そう思っていたところで休憩室のドアが開いた。そこにいたのは僅かに息が上がっている、颯太だった。
「颯太、くん……」
「優花さんから離れてくださいよ。外商担当のエリートさんなんだから、そんな怖い顔してちゃいけないと思いますけど」
颯太は二人の元へ歩いてくると、優花の顎を掴んでいた相田の手を引き剥がした。優花は解放されてほっと息を吐く。掴まれていた分、顎の辺りがピリピリと痛い。
「お前……」
相田は颯太の顔を見るなり、優花と一緒にいた人物だとすぐに分かったのかにらみ付けていた。けれど颯太はその敵意をものともせず平然を装っていて、優花は颯太が助けにきてくれたことに安堵した。すると颯太は相田と優花の相田に割って入り、相田を見下ろした。
「優花さんに今後指一本でも触れたら、許さない」
颯太から聞こえてきたのは優花も聞いたことのない声色だった。優花に背中を向けているため、颯太がどんな表情をしていたかまではわからないが、その言葉を聞いた相田は後ずさり顔色が真っ青になった。
「勝手にやってろ!」
いつもの丁寧口調はどこかへ消え、そう悪態をついてタオルを投げつけると相田は休憩室を出て行った。
「優花さん、大丈夫だった?」
二人きりになると颯太が振り返った。さっきまでの雰囲気は消え、いつもの颯太に優花は身体の力が抜けた。
「ちょ、優花さん!」
「ご、ごめんね……。ちょっと、力抜けちゃった……」
腰が抜けてそのまま床に座り込みそうになったところで颯太が身体を支えてくれた。近くにあった椅子に座ると颯太は優花の手をぎゅっと握る。
「間に合って良かった……」
そういった颯太の手は僅かに震えていた。さっき相田と対峙したときの颯太はよほど気を張っていてくれたのだと、頼もしく思える。
「そういえば、颯太くん打ち合わせがあったんじゃ」
「うん。打ち合わせが終わって優花さんに会おうと思ってフロアにいったら、今お昼だって聞いて。そしたら沢村さんが心配してて……。慌てて追いかけてきた」
自分の浅はかさを思い知ると同時に美加の心配が当たってしまったことが申し訳なく思う。そして颯太が来てくれなかったらどうなっただろうかと思うと今更ながら身体が震えてくる。
「優花さん……? 大丈夫だよ」
「ご、ごめんね。颯太くんが来てくれて安心したのと、今更だけど、こ、怖かったって思ったら急に……」
「僕がいるから、大丈夫。大丈夫だよ」
優しい声色で颯太が語りかけてくる。肩をだきよせられるとその温かさに思わず涙が零れてきてしまった。颯太にならこんな風に抱き締めてもらうと安心出来るのに、相田が至近距離に迫ってきたときはとても気持ち悪くて、怖かった。

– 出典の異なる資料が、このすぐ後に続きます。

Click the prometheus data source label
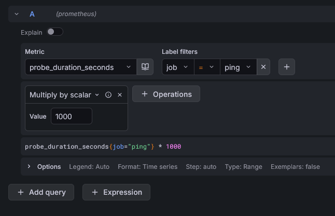The width and height of the screenshot is (335, 216). pyautogui.click(x=76, y=14)
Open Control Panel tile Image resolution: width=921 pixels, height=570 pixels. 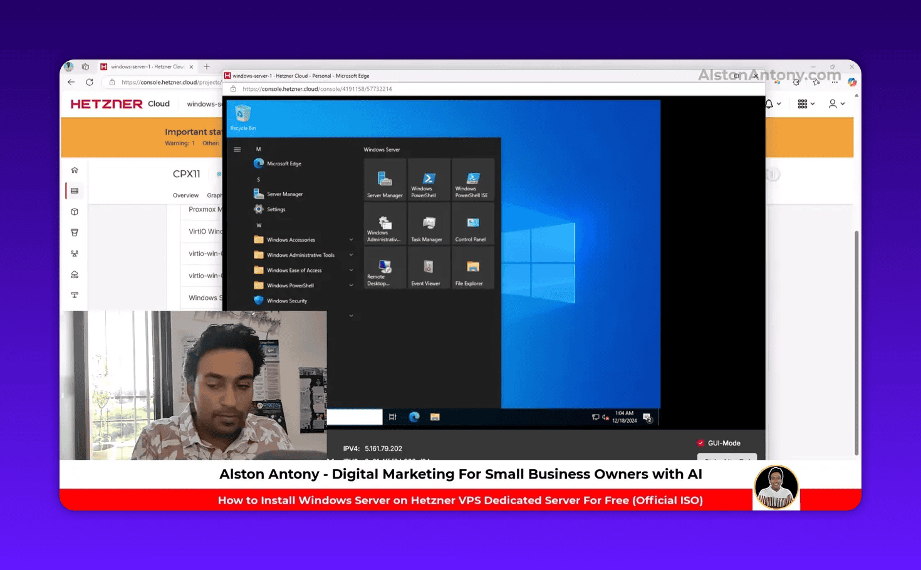[472, 224]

「優花さんの優しいところは好きだけど、今回はちょっと不用心すぎるよ」
「うん、私もそう思った。颯太くん以外の人にあんな風に迫られて、怖かった」
背中を優しくさする大きな手に安心する。身体を預けると颯太の心臓の音が聞こえてきて、優花は求めていたのはこの体温と鼓動なのだと再確認した。
「あ、そうだ、打ち合わせはいいの……?」
「ん。今日はコンセプトの打ち合わせだったから、ラフ何点か出して終わり」
見上げた颯太の表情にはくまが見えて、どこか疲れているようにも見えた。たしか正式にオファーを出したのは三日前と聞いていたから、それからラフを何点も作っていたのかと思うと颯太が疲れているのも分かる。
「はぁ。優花さん抱き締めてると安心する……」
私も、と返事をしようとすると颯太の顔が首元にうずめられる。くせ毛が頬をかすめて、まるで犬が甘えて来ているような感覚になりくすぐったい。颯太の背中に手を回して今度は優花がぽんぽんと叩いた。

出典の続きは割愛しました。